■ Work required ■
Copy out the data line by line exactly, from its start to the line bearing "Task: Click the HTX exchange logo icon", inclusive.

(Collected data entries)
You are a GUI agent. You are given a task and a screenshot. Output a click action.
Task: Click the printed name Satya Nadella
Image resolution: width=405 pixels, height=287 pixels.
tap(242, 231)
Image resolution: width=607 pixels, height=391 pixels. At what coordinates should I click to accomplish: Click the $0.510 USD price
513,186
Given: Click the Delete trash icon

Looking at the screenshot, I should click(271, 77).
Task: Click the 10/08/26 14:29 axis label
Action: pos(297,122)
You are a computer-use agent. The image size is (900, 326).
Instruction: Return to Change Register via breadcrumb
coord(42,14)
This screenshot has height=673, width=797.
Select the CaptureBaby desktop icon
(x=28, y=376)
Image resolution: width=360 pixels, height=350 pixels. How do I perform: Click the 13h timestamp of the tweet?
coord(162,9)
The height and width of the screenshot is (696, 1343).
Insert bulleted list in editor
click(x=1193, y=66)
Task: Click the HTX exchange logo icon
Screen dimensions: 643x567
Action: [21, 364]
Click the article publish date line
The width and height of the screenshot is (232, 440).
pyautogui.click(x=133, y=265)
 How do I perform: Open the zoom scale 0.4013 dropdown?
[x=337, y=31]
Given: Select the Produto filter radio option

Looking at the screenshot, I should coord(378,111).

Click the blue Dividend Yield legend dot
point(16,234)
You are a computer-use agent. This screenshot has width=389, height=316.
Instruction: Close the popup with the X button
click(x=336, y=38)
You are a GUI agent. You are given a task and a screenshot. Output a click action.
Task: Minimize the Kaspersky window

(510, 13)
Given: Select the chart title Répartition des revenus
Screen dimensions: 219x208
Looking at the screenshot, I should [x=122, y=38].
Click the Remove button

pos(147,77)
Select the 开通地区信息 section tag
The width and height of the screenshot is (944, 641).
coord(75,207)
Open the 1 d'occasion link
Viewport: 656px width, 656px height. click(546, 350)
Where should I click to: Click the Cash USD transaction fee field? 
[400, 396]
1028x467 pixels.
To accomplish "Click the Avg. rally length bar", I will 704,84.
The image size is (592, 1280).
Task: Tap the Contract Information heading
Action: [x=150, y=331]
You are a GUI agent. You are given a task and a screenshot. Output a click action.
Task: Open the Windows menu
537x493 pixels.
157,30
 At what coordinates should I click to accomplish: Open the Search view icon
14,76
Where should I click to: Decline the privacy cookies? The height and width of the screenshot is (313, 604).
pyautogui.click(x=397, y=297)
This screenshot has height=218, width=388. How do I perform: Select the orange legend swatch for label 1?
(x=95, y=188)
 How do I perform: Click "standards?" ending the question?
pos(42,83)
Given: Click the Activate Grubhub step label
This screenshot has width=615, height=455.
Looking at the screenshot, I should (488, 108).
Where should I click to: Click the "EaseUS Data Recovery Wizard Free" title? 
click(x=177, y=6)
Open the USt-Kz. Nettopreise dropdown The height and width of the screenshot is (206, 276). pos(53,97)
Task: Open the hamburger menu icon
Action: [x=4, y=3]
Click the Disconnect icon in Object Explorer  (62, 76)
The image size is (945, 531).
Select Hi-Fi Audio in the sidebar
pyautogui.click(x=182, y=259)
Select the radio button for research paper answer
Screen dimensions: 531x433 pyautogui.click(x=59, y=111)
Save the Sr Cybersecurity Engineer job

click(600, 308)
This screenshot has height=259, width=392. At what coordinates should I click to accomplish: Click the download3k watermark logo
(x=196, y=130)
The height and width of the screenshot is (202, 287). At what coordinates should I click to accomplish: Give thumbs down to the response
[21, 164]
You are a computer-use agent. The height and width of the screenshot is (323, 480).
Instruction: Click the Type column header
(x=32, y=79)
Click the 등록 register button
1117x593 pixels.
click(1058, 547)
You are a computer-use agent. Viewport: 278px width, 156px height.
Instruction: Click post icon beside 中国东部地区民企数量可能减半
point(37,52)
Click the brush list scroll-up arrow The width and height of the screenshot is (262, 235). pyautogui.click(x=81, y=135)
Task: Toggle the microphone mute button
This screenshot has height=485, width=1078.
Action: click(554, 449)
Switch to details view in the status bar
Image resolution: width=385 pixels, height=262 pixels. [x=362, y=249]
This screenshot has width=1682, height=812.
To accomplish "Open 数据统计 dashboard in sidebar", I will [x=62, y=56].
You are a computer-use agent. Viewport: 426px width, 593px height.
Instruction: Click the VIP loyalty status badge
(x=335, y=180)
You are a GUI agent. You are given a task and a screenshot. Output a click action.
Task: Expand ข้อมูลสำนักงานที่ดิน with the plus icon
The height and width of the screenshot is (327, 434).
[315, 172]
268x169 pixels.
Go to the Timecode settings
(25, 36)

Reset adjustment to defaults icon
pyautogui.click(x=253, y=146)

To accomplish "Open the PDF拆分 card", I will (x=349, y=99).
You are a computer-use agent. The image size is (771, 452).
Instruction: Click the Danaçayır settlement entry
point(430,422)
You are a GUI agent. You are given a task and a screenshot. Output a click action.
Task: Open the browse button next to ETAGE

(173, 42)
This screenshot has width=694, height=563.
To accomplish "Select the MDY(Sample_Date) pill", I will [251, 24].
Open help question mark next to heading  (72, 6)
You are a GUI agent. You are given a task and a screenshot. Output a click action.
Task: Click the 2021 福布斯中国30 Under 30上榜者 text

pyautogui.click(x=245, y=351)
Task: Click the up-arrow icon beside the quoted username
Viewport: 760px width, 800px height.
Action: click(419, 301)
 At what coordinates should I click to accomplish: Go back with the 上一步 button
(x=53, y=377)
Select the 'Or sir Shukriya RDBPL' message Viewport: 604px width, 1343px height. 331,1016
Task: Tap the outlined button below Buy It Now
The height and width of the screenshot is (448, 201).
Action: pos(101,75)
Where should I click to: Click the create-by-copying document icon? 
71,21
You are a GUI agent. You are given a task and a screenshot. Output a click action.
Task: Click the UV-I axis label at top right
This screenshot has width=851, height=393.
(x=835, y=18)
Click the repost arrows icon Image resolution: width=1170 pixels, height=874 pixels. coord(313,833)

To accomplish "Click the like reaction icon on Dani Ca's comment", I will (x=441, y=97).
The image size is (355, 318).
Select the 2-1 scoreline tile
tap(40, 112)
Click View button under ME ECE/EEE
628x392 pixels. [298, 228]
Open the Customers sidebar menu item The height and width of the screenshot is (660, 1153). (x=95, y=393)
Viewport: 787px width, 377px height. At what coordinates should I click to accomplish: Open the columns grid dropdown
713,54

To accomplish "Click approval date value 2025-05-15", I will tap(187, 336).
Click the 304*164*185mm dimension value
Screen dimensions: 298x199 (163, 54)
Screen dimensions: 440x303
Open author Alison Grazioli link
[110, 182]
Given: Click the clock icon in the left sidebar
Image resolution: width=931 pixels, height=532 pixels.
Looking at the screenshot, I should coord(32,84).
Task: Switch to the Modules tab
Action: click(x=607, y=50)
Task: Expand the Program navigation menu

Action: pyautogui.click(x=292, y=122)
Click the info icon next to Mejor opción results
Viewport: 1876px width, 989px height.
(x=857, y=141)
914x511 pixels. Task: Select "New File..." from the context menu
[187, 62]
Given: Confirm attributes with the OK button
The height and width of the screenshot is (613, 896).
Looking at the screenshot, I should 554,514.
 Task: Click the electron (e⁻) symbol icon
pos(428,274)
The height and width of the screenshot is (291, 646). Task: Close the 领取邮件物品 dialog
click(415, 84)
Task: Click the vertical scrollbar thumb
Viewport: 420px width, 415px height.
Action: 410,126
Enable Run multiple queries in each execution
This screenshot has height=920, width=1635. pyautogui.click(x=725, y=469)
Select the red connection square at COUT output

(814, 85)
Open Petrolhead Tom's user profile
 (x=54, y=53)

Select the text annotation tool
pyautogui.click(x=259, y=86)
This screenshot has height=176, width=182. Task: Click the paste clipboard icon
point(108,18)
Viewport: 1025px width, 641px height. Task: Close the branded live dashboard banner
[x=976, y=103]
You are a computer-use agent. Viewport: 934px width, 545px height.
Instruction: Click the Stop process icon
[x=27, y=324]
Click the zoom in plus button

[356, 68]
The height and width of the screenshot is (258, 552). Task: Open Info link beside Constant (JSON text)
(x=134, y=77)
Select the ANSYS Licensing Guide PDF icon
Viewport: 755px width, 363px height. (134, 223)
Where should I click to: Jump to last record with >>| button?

■ Output for this exercise ■
You are a GUI agent. You are given a task and a screenshot. Output a click action.
Task: Click the printed name Satya Nadella
Image resolution: width=405 pixels, height=287 pixels.
tap(242, 231)
Image resolution: width=607 pixels, height=391 pixels. At what coordinates should I click to accomplish: Click the $0.510 USD price
513,186
Given: Click the Delete trash icon

Looking at the screenshot, I should click(271, 77).
Task: Click the 10/08/26 14:29 axis label
Action: pos(297,122)
You are a computer-use agent. The image size is (900, 326).
Instruction: Return to Change Register via breadcrumb
coord(42,14)
This screenshot has height=673, width=797.
Select the CaptureBaby desktop icon
(x=28, y=376)
Image resolution: width=360 pixels, height=350 pixels. How do I perform: Click the 13h timestamp of the tweet?
coord(162,9)
The height and width of the screenshot is (696, 1343).
Insert bulleted list in editor
click(x=1193, y=66)
Task: Click the HTX exchange logo icon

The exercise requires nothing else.